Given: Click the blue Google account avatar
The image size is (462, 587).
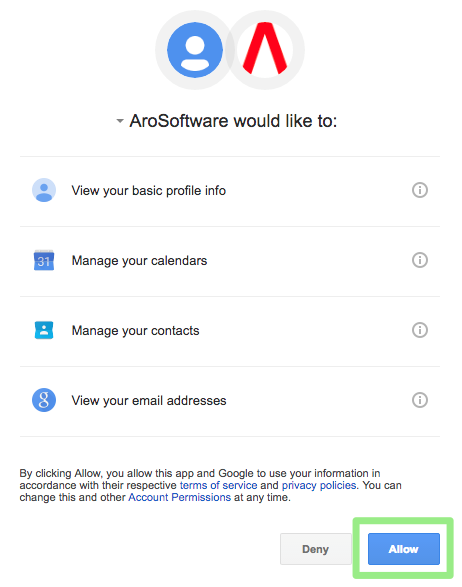Looking at the screenshot, I should coord(195,50).
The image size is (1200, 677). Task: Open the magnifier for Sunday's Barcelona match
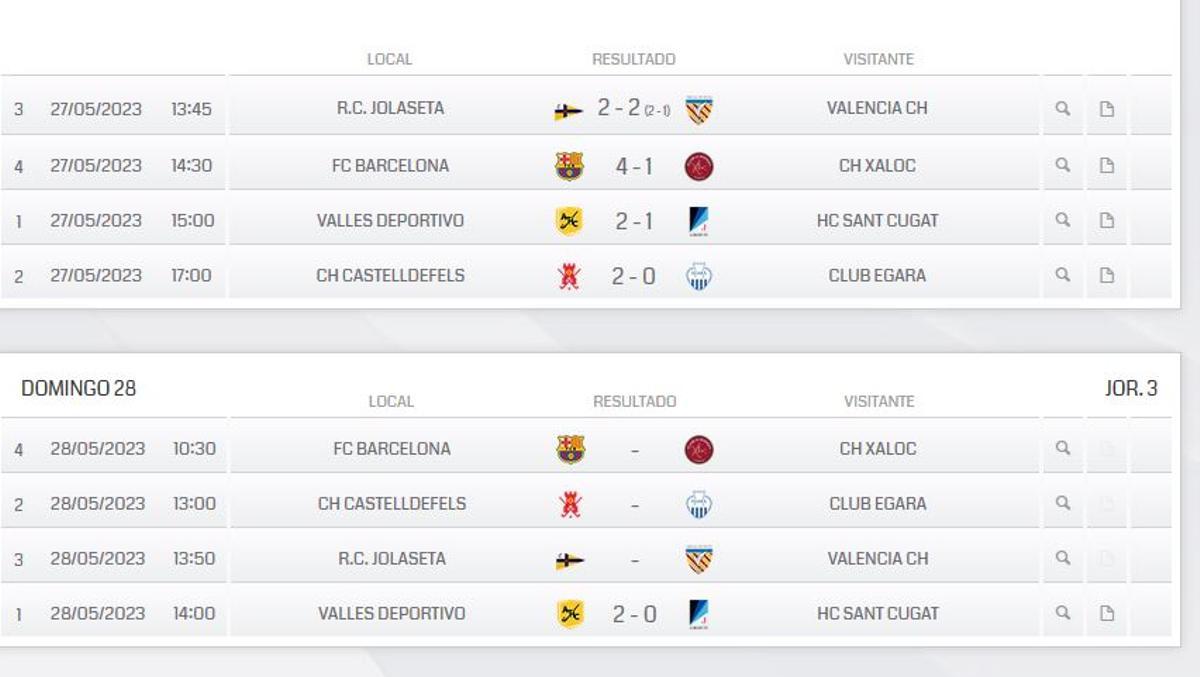point(1062,449)
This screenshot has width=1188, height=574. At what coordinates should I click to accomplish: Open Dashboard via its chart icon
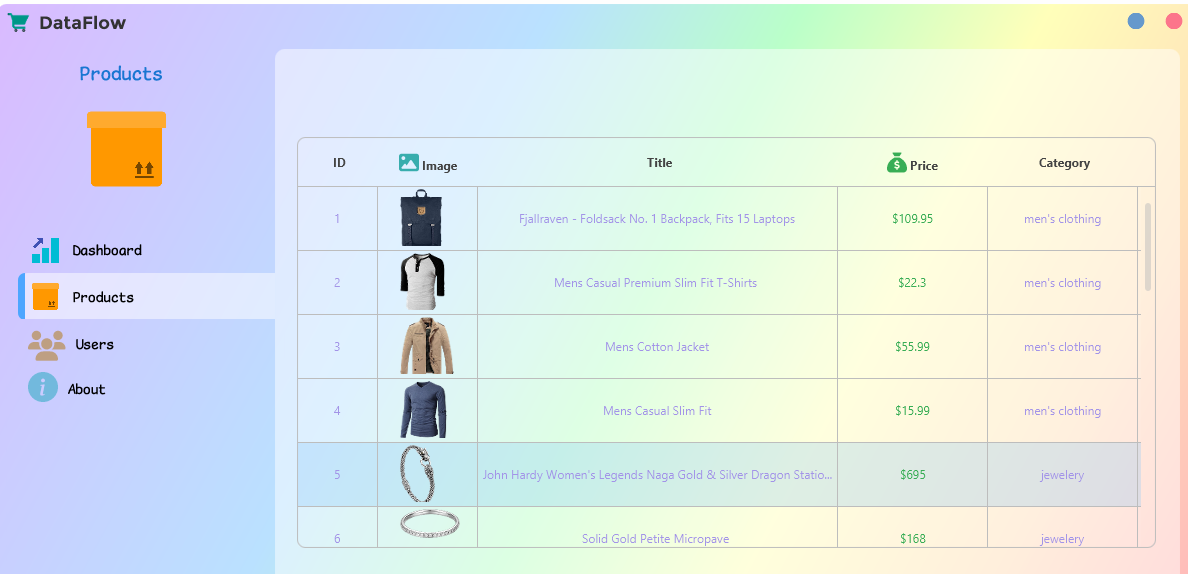click(x=45, y=250)
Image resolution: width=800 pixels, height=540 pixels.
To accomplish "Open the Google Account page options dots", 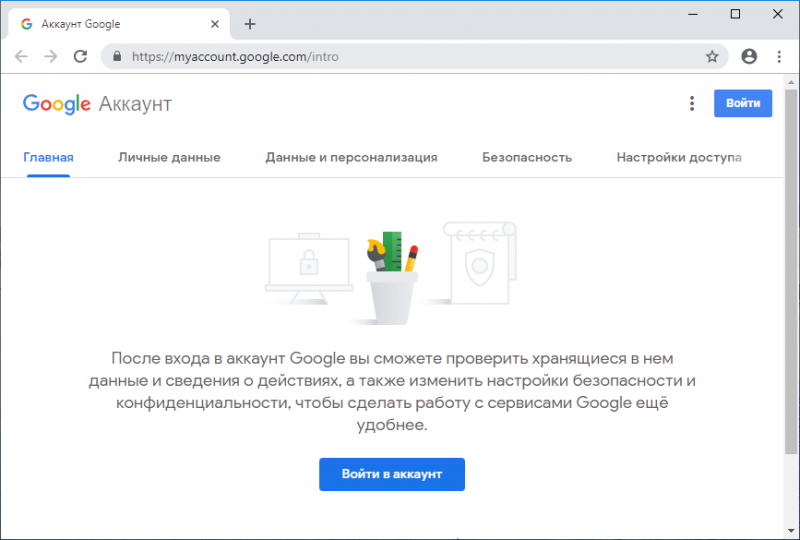I will click(692, 103).
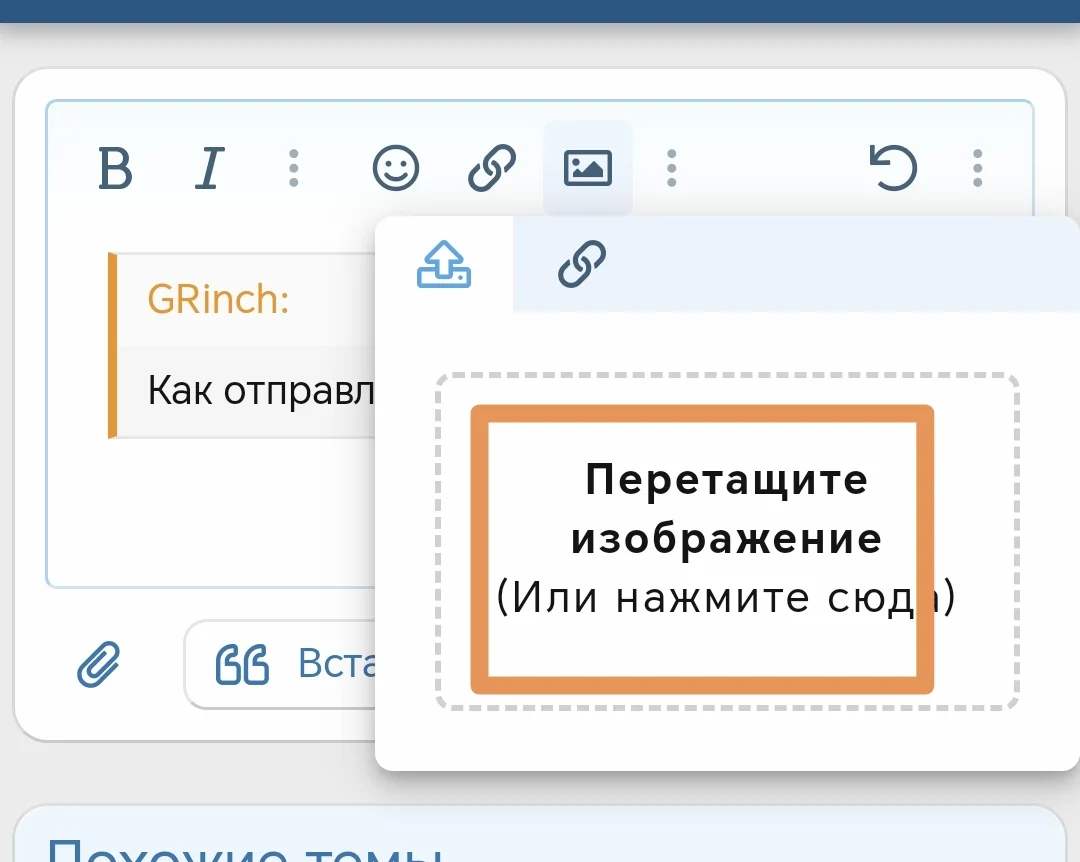1080x862 pixels.
Task: Select the GRinch quote header
Action: tap(218, 297)
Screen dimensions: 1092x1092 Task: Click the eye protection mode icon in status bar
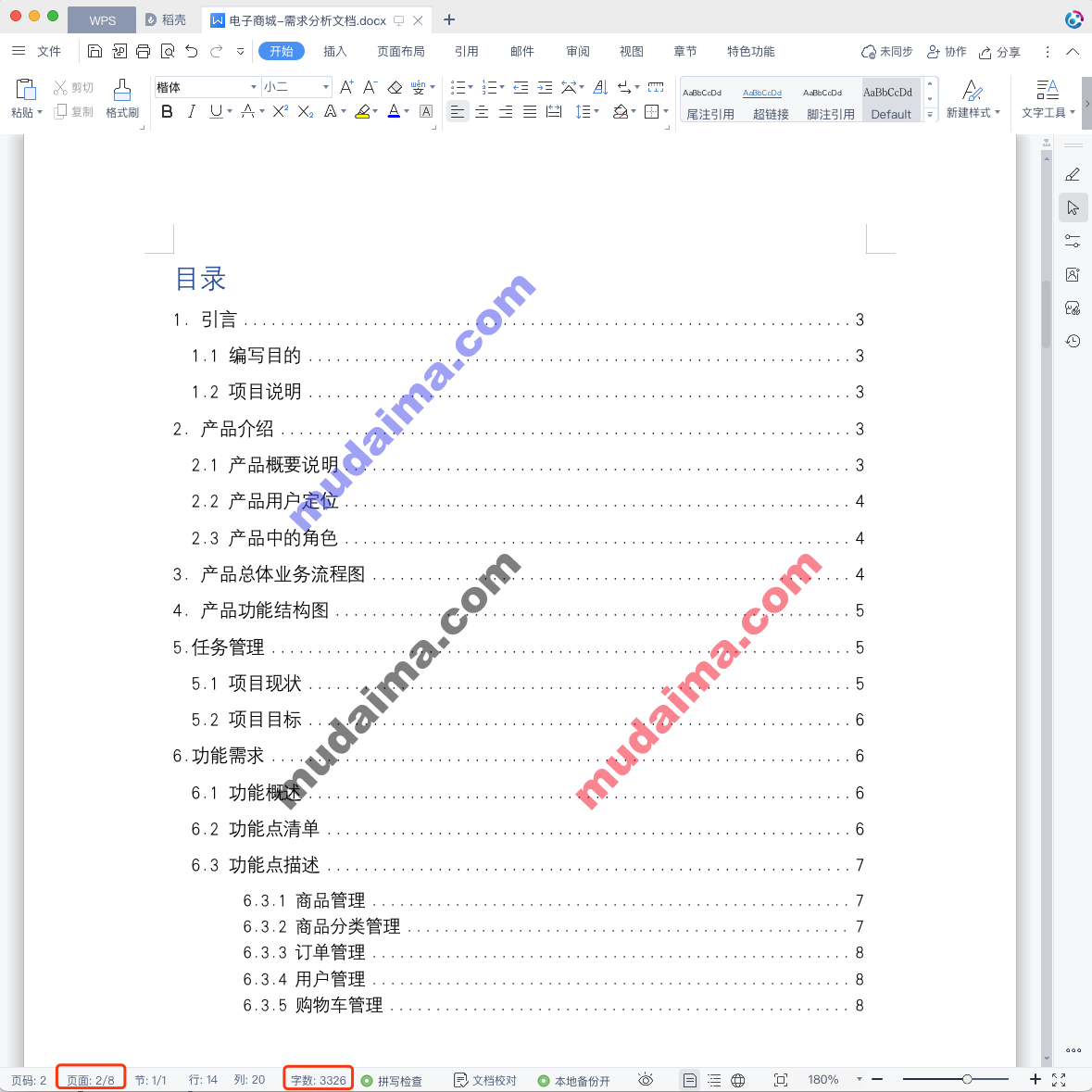tap(646, 1080)
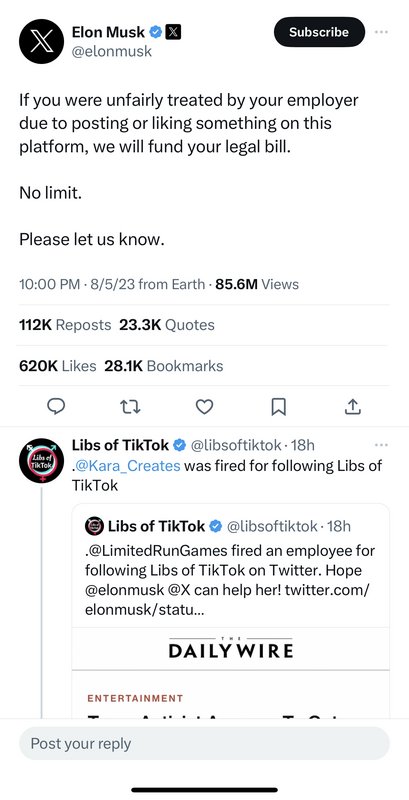Click the Subscribe button

319,32
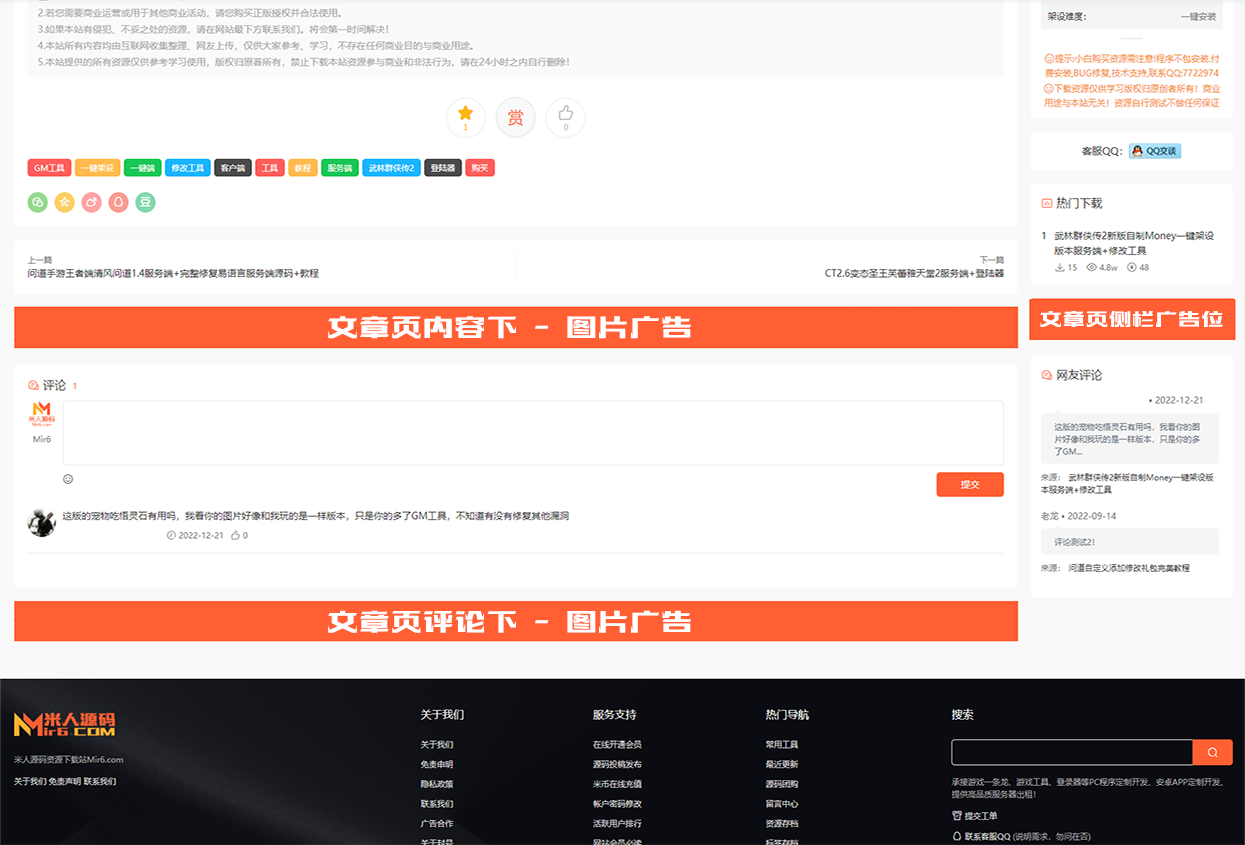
========
Begin at the top of the material above and output each line exactly, stopping after the line that holds "Image resolution: width=800". Leave out pictures.

- _FINISHED EXERCISE_
Given: Click the blue Google account avatar
The image size is (462, 587).
Looking at the screenshot, I should coord(195,50).
The image size is (1200, 677). Task: Open the magnifier for Sunday's Barcelona match
point(1062,449)
This screenshot has width=1188, height=574. At what coordinates should I click to accomplish: Open Dashboard via its chart icon
click(x=45, y=250)
Image resolution: width=800 pixels, height=540 pixels.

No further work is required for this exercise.